§ **WHAT YOU SHOULD DO**
Whenever a line in the data holds the string "screenshot", copy that line.

§ **RECORDS SHOWN**
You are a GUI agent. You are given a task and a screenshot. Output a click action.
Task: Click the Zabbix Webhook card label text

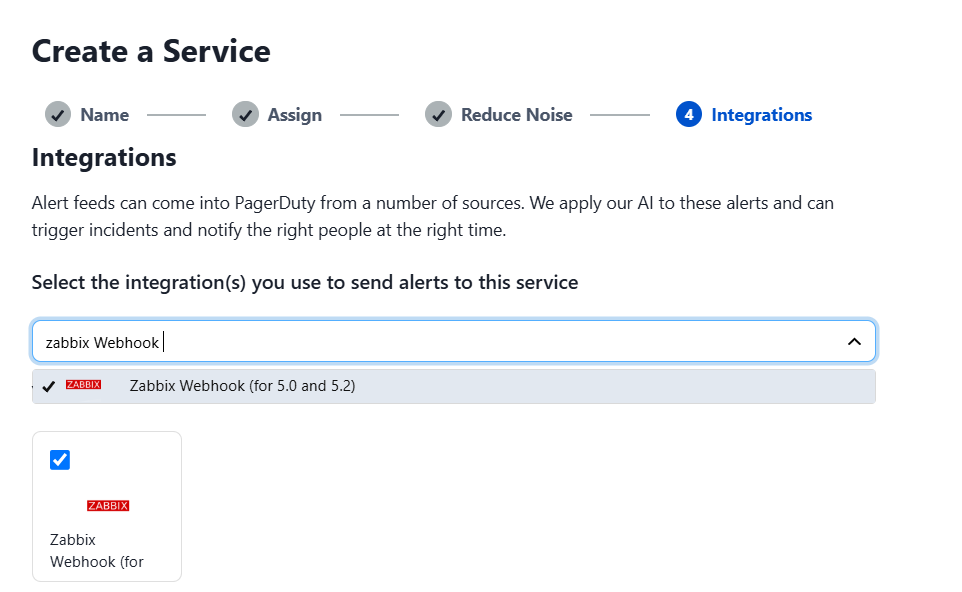point(97,551)
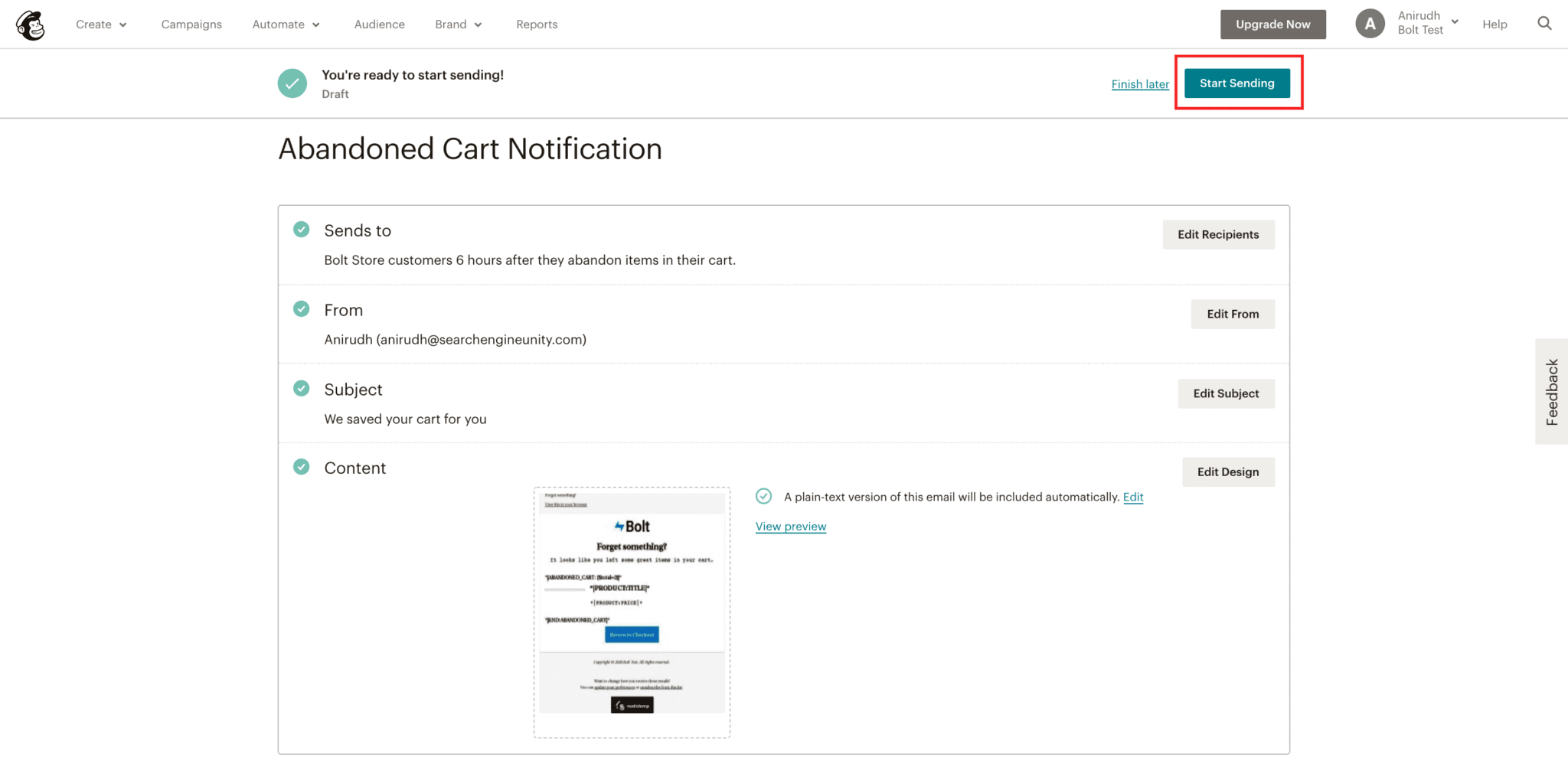Expand the Automate dropdown menu
The image size is (1568, 783).
[x=286, y=24]
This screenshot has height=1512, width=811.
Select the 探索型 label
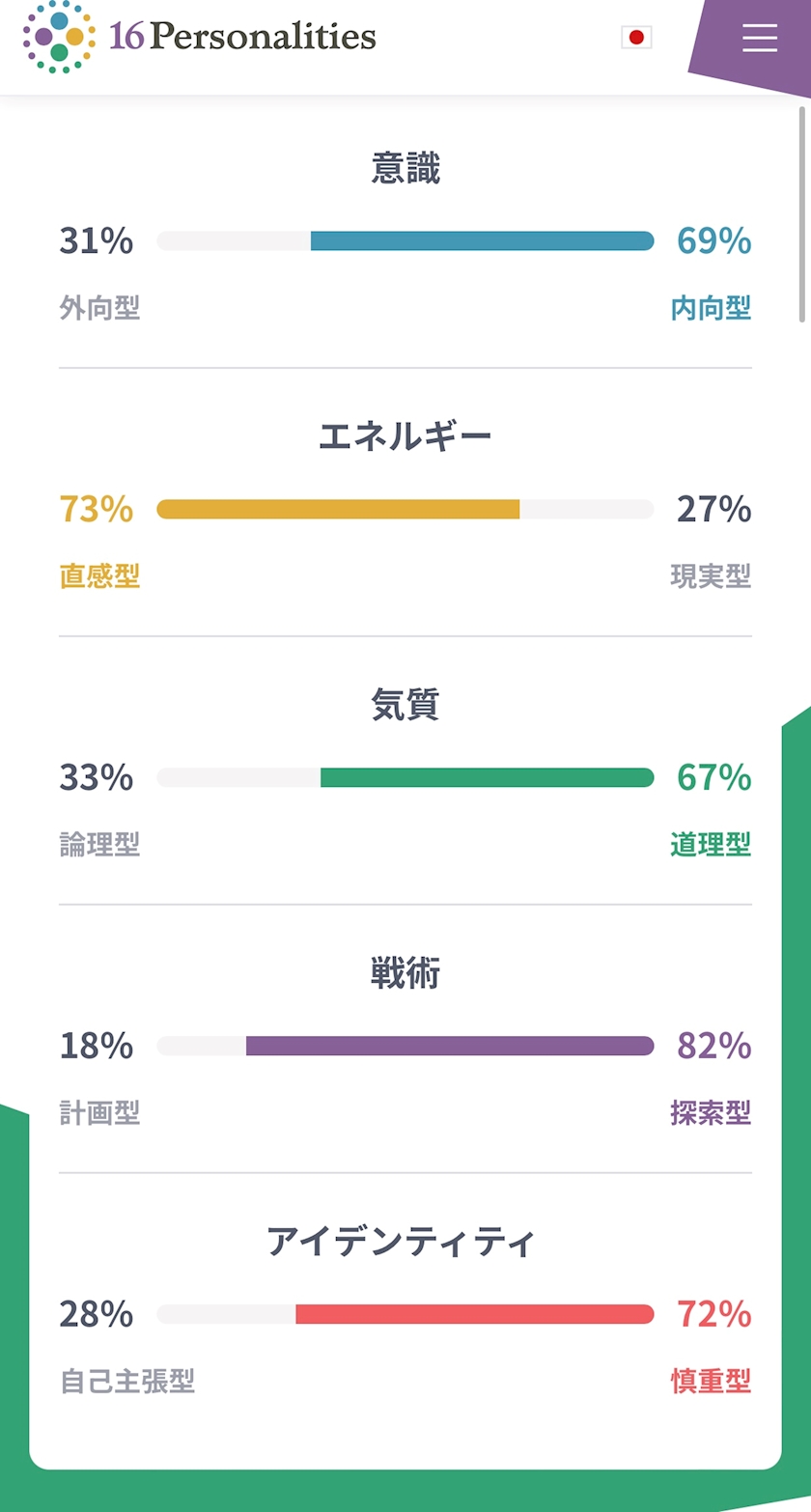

§ **WRITTEN SOLUTION**
You are a GUI agent. You are given a task and a screenshot. Output a click action.
This screenshot has height=1512, width=811.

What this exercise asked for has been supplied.